**ЗАДАНИЕ A**:
В строках, которые идут ниже после текста, дословно перепишите участок, начинающийся строкой, содержащей "Click the open file folder icon", и заканчивающийся строкой, содержащей "I will pos(425,227).". Обе эти строки включите.

**ТЕКСТ ДЛЯ ЧТЕНИЯ**:
-=-=-
Снова повторю: Гамлетово "быть или не быть", значимое в поэтике-нравственности Нового времени (см. выше) только как исходная точка жизненного тире, как завязка (отстраненного) романа-биографии, здесь – в XX веке – оказывается единственной осмысленной точкой, втягивающей в себя нравственно – всю жизнь, всю судьбу (в ее кануне); так же как точка смерти (исповеди) втягивала в себя – нравственно, как преддверие вечности, – всю судьбу человека средних веков.

(Замечу в скобках, что вся формальная поэтика искусства ХХ века проникнута этим отталкиванием к началу. Тело, рождающееся из гранита, из мрамора, застигнуто в точке этого рождения, и тогда изображение (но это уже не изображение) дикого камня столь же существенно, как и плоть рожденного тела. Поэтическая строка, не полностью высвобожденная из нечленораздельной, дикой речи и вновь смыкающаяся в звуковое и смысловое начало. Музыка, в ушах слушателя возникающая из какофонии городских, уличных природных шумов, но рождающаяся так, чтобы само это рождение поэтики из хаоса было основным предметом изображения и – основным импульсом воображения зрителя, слушателя, читателя. Значимо также то, что само общение автор – слушатель (или зритель) подчинено здесь также (как и в нравственных коллизиях) этому отталкиванию к началу, совместному додумыванию, доработке художественного произведения, или – что, по сути, то же самое – совместному балансированию на грани хаоса и космоса. Воля настоящего художника ХХ века всегда направлена на рождение космоса, но торможение в изначальной точке чревато (особенно если художническая воля чуть-чуть ослабнет или не так сработает...) срывом в клубящийся хаос. И здесь внутреннее тождество поэтики-нравственности становится особенно наглядным и явным.)

Это во-первых.

Во-вторых. Риск изначальности, присущий нравственным перипетиям XX века, по большей части делает невозможным, несбыточным столь необходимое в автоматизмах повседневной жизни ссыхание нравственности в мораль, в кодексы однозначных норм и предписаний, обычно (в другие нравственные эпохи) легко входящие в плоть и кровь, мгновенно подсказывающие, как следует поступать, как следует жить.

Современный человек стоит еще перед одной мучительной трудностью: в той мере, в какой он морален (вздох облегчения!), он – вненравствен.
-=-=-
**ИСХОДНЫЕ СТРОКИ**:
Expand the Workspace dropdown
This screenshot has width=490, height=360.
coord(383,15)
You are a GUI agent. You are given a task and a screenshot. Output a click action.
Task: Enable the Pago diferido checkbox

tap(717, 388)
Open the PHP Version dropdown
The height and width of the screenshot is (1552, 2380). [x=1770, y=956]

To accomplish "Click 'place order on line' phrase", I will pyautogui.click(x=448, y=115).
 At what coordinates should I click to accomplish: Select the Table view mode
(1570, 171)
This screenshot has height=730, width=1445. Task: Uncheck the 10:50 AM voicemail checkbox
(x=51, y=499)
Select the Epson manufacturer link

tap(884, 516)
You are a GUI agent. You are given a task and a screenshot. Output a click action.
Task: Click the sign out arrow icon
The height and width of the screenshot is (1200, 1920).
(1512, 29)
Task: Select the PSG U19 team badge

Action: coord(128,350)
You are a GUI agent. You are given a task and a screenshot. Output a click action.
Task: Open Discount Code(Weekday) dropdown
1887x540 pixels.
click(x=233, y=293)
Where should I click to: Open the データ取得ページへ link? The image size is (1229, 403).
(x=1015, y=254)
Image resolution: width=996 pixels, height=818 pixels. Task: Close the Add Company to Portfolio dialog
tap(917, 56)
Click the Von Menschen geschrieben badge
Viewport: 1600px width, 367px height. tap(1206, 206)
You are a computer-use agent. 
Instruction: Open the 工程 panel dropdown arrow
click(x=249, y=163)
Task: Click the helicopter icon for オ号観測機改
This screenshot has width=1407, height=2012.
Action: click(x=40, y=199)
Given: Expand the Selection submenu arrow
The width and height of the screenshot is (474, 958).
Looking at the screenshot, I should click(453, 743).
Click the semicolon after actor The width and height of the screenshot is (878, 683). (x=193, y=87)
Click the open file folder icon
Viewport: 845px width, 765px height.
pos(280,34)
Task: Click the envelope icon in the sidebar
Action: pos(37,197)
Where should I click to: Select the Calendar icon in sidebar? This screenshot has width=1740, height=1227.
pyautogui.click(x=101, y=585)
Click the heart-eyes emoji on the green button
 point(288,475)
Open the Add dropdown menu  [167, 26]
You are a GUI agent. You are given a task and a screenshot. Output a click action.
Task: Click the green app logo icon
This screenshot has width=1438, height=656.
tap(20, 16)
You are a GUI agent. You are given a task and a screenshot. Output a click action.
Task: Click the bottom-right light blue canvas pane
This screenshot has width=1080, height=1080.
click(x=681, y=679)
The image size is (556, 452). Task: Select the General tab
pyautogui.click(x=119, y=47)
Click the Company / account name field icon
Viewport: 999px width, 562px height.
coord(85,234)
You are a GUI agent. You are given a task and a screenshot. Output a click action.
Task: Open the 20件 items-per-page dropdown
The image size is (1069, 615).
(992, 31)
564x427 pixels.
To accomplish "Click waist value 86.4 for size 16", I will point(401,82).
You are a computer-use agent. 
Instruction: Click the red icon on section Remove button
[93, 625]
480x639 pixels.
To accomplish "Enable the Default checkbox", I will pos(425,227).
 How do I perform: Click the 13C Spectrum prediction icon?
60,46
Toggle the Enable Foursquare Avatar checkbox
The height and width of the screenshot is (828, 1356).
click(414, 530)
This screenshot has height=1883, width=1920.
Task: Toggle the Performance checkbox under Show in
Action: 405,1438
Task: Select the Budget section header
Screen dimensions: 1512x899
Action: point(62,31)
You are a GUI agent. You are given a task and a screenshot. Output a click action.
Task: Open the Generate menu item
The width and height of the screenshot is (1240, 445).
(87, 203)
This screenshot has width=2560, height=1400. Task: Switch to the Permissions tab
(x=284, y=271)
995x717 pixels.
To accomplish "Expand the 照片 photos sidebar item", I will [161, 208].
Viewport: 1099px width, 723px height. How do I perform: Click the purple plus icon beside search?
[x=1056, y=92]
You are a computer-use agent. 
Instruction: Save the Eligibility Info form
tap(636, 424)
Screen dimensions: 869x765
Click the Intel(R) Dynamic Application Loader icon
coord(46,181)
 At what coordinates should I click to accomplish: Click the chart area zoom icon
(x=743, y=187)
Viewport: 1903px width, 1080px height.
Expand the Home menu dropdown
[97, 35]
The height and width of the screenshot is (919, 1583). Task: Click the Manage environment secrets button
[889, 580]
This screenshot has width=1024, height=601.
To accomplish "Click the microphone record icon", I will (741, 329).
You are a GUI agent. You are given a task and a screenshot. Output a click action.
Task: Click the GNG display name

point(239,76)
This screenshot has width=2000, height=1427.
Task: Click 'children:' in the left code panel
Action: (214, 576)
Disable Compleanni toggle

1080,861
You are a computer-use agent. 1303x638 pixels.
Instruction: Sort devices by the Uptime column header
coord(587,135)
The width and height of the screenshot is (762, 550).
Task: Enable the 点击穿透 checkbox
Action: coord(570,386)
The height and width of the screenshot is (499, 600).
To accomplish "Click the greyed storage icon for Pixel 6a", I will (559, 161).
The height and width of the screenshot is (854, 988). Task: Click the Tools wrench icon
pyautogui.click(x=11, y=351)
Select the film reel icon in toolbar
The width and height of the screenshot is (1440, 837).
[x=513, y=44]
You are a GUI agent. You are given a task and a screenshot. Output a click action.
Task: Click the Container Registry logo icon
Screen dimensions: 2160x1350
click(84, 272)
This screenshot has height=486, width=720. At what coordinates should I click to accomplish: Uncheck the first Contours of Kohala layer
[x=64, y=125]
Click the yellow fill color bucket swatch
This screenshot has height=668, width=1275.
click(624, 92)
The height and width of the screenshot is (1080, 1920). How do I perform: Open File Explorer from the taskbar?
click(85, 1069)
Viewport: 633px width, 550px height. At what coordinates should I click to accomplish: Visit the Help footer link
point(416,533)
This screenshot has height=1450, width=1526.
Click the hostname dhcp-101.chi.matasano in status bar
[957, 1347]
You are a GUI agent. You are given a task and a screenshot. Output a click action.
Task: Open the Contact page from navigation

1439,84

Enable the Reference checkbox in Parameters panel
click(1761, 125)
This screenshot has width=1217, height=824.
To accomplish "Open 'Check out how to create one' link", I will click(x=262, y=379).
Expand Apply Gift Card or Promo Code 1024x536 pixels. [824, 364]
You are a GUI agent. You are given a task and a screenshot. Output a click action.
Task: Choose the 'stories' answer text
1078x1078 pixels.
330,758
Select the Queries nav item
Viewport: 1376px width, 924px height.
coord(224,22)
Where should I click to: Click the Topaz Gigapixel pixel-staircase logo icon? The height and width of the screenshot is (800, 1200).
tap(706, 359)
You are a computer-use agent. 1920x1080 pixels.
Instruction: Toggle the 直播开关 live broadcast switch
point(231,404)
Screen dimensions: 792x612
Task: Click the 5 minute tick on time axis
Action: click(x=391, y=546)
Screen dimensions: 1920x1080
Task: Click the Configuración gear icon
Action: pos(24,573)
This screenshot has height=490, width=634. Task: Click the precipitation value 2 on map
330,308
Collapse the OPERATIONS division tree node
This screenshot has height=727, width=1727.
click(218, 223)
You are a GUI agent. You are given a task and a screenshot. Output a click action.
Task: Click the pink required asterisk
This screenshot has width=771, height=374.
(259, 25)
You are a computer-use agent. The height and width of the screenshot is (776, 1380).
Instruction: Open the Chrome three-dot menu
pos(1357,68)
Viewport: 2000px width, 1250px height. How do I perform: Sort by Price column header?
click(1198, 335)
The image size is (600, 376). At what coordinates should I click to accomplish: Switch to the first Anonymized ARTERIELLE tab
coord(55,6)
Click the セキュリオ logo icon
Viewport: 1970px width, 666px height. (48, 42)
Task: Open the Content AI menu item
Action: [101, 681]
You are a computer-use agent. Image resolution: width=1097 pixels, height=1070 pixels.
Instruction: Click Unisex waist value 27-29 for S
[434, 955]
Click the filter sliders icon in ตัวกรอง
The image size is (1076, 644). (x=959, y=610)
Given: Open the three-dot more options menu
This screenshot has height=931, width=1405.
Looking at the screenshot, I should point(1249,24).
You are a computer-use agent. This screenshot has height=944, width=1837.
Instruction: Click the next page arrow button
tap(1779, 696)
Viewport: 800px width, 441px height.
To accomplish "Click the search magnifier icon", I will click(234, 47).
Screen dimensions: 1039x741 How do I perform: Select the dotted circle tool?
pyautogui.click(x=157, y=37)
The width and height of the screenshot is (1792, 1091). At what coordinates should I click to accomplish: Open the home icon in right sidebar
-=-=-
**ЗАДАНИЕ B**:
Что, согласно тексту для чтения, становится в искусстве XX века особенно наглядным и явным?

**ПОЛНЫЙ ОТВЕТ A**:
Click the open file folder icon
Viewport: 845px width, 765px height.
pos(280,34)
Task: Click the envelope icon in the sidebar
Action: pos(37,197)
Where should I click to: Select the Calendar icon in sidebar? This screenshot has width=1740, height=1227.
pyautogui.click(x=101, y=585)
Click the heart-eyes emoji on the green button
 point(288,475)
Open the Add dropdown menu  [167, 26]
You are a GUI agent. You are given a task and a screenshot. Output a click action.
Task: Click the green app logo icon
This screenshot has width=1438, height=656.
tap(20, 16)
You are a GUI agent. You are given a task and a screenshot. Output a click action.
Task: Click the bottom-right light blue canvas pane
This screenshot has width=1080, height=1080.
click(x=681, y=679)
The image size is (556, 452). Task: Select the General tab
pyautogui.click(x=119, y=47)
Click the Company / account name field icon
Viewport: 999px width, 562px height.
coord(85,234)
You are a GUI agent. You are given a task and a screenshot. Output a click action.
Task: Open the 20件 items-per-page dropdown
The image size is (1069, 615).
(992, 31)
564x427 pixels.
To accomplish "Click waist value 86.4 for size 16", I will point(401,82).
You are a computer-use agent. 
Instruction: Click the red icon on section Remove button
[93, 625]
480x639 pixels.
To accomplish "Enable the Default checkbox", I will pos(425,227).

**ПОЛНЫЙ ОТВЕТ B**:
Внутреннее тождество поэтики-нравственности.